▸ **Text under study**

The new study, conducted by researchers at the Fraunhofer Institute for Interfacial Engineering and Biotechnology, Heidelberg University Hospital, and Noscendo — a German diagnostics firm that Sohn cofounded, as well as Westpfalz-Klinikum hospital, built on previous research that used Illumina sequencing to diagnose sepsis with cell-free DNA.
"We were originally motivated to find a diagnosis workflow that was the most reliable," Sohn said. An NGS-based method provided precise analysis of biomarkers that provided good sensitivity, but took a day or more. That's faster than blood culture, considered the standard of care for sepsis testing, "but still quite long," he said. They turned to Oxford Nanopore's MinIon to make the method even faster, as the mortality risk increases with every hour that a sepsis patient doesn't receive the proper treatment.

▸ **Provided material**
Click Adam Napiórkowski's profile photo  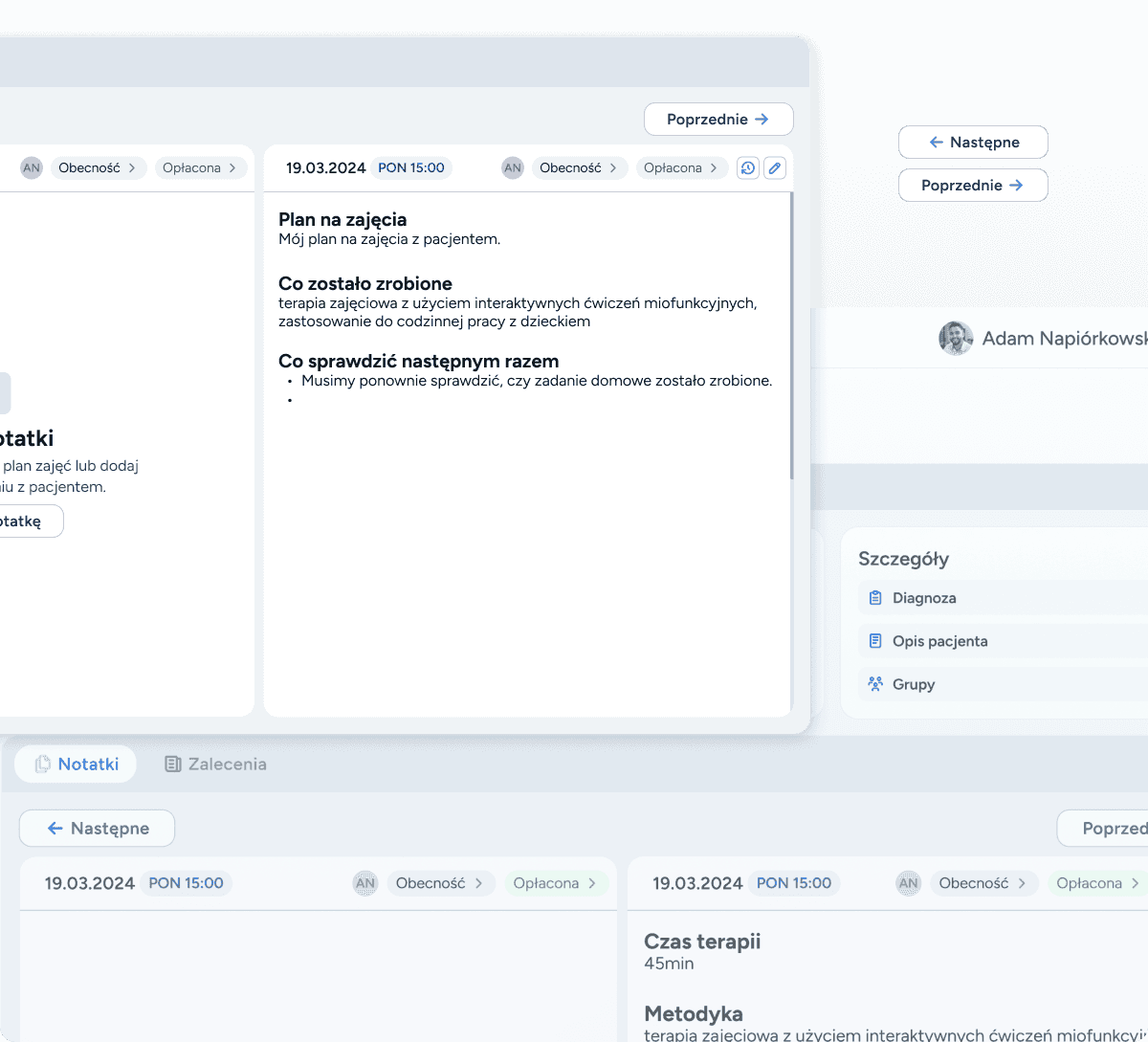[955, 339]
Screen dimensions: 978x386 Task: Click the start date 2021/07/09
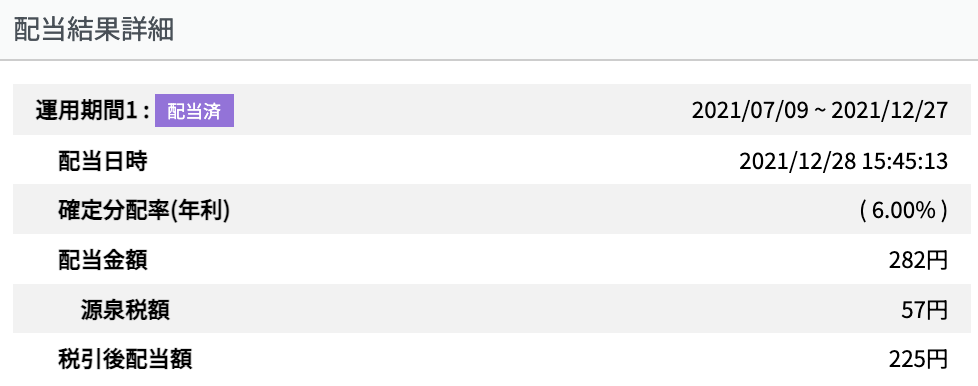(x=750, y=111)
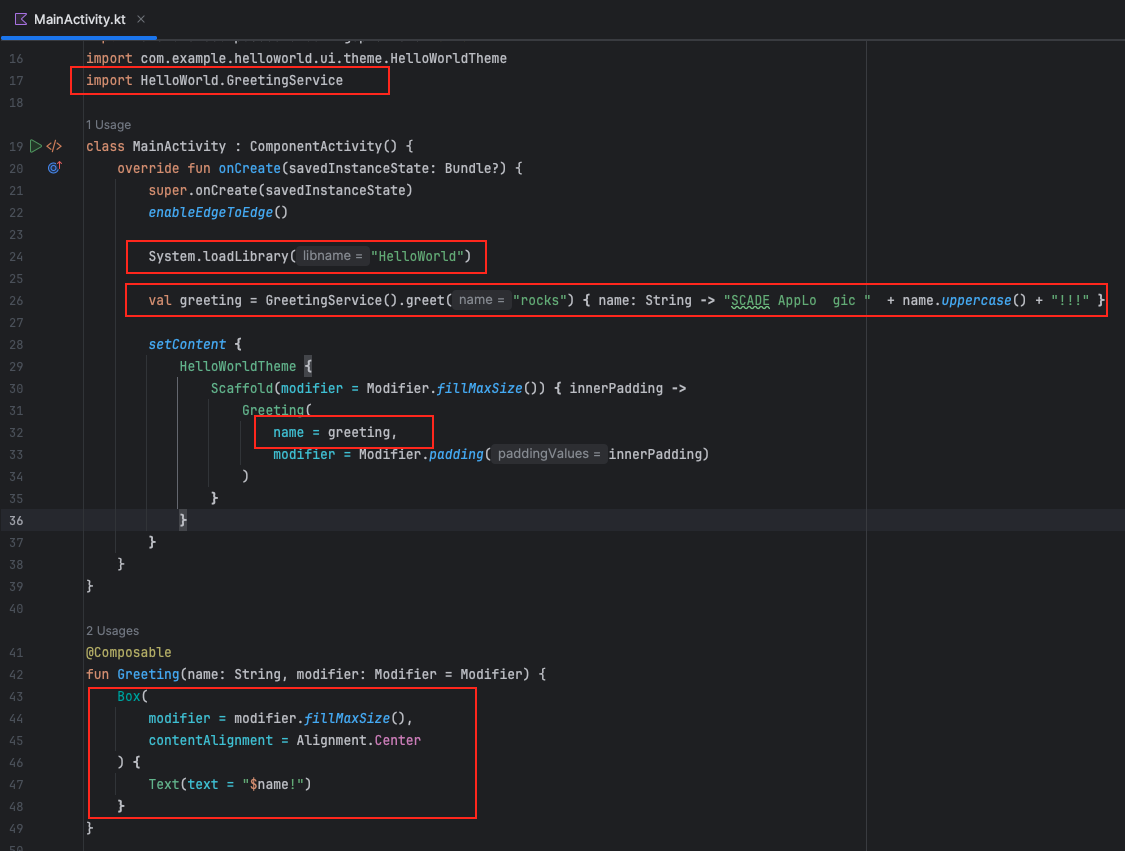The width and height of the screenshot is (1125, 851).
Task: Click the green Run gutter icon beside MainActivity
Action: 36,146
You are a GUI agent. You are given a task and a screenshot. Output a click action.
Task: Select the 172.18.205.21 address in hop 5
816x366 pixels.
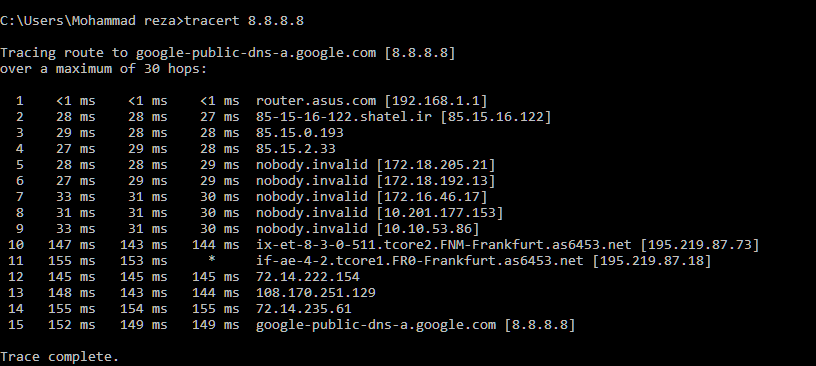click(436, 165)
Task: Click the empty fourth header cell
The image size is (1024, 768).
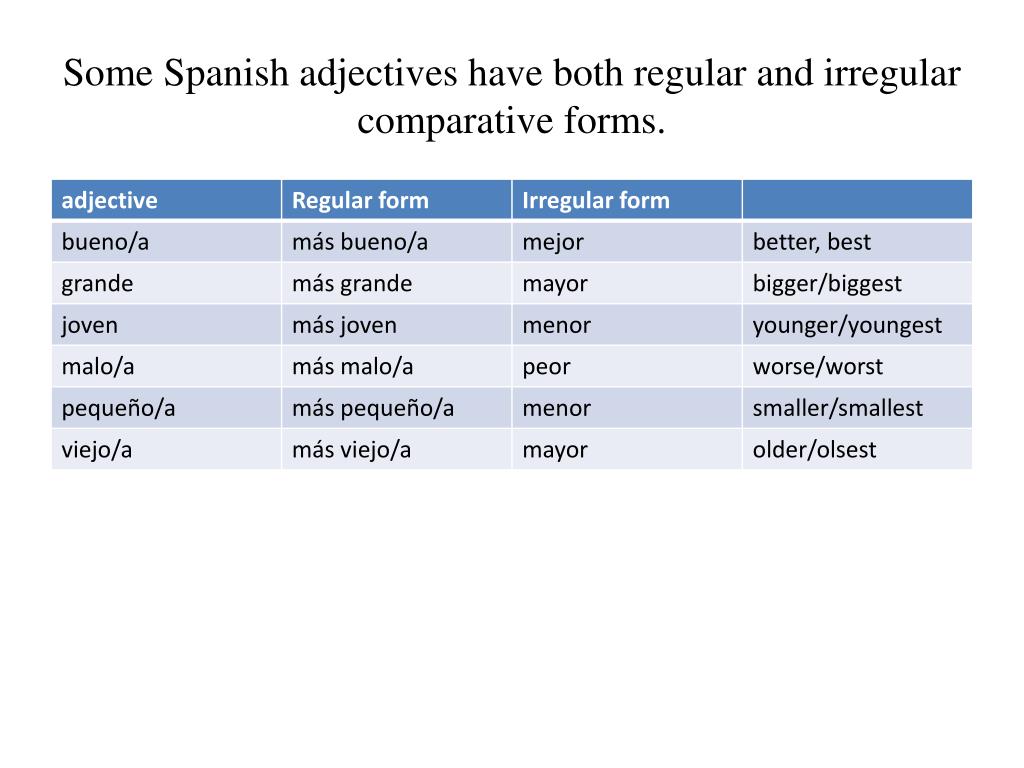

▸ **Explore the material**
[1] According to the text on the sepsis diagnosis study, which device did the researchers turn to in order to make the method faster?
[2] From the text on the sepsis diagnosis study, return word for word the part that opens with the words containing "The new study, conducted" and closes with "the proper treatment.".
[3] Resume the text on the sepsis diagnosis study, picking up after its last sentence.

▸ **Task-by-task answers**
[1] They turned to Oxford Nanopore's MinIon.

[2]
The new study, conducted by researchers at the Fraunhofer Institute for Interfacial Engineering and Biotechnology, Heidelberg University Hospital, and Noscendo — a German diagnostics firm that Sohn cofounded, as well as Westpfalz-Klinikum hospital, built on previous research that used Illumina sequencing to diagnose sepsis with cell-free DNA.
"We were originally motivated to find a diagnosis workflow that was the most reliable," Sohn said. An NGS-based method provided precise analysis of biomarkers that provided good sensitivity, but took a day or more. That's faster than blood culture, considered the standard of care for sepsis testing, "but still quite long," he said. They turned to Oxford Nanopore's MinIon to make the method even faster, as the mortality risk increases with every hour that a sepsis patient doesn't receive the proper treatment.

[3]
"Nanopore sequencing has features that when used in the right context, can provide some advantages, such as ability to get real-time data," noted Blauwkamp. Karius' own test, which the company says can be used for a broad range of infection-related issues, uses Illumina sequencing, but he said the firm has considered other platforms. The German team also modified the Oxford Nanopore sample preparation steps to save time and increase yields, cutting 1.5 hours off the library preparation.
But nanopore technology also has disadvantages in terms of the quality of sequence information, Blauwkamp said. In the paper, the authors provided data on their method's "discriminative power." While they were able to identify pathogens also seen with their Illumina-based method, there were some pathogens found with MinIon that weren't seen with other methods — likely false positives, the authors said —and others that the nanopore method missed.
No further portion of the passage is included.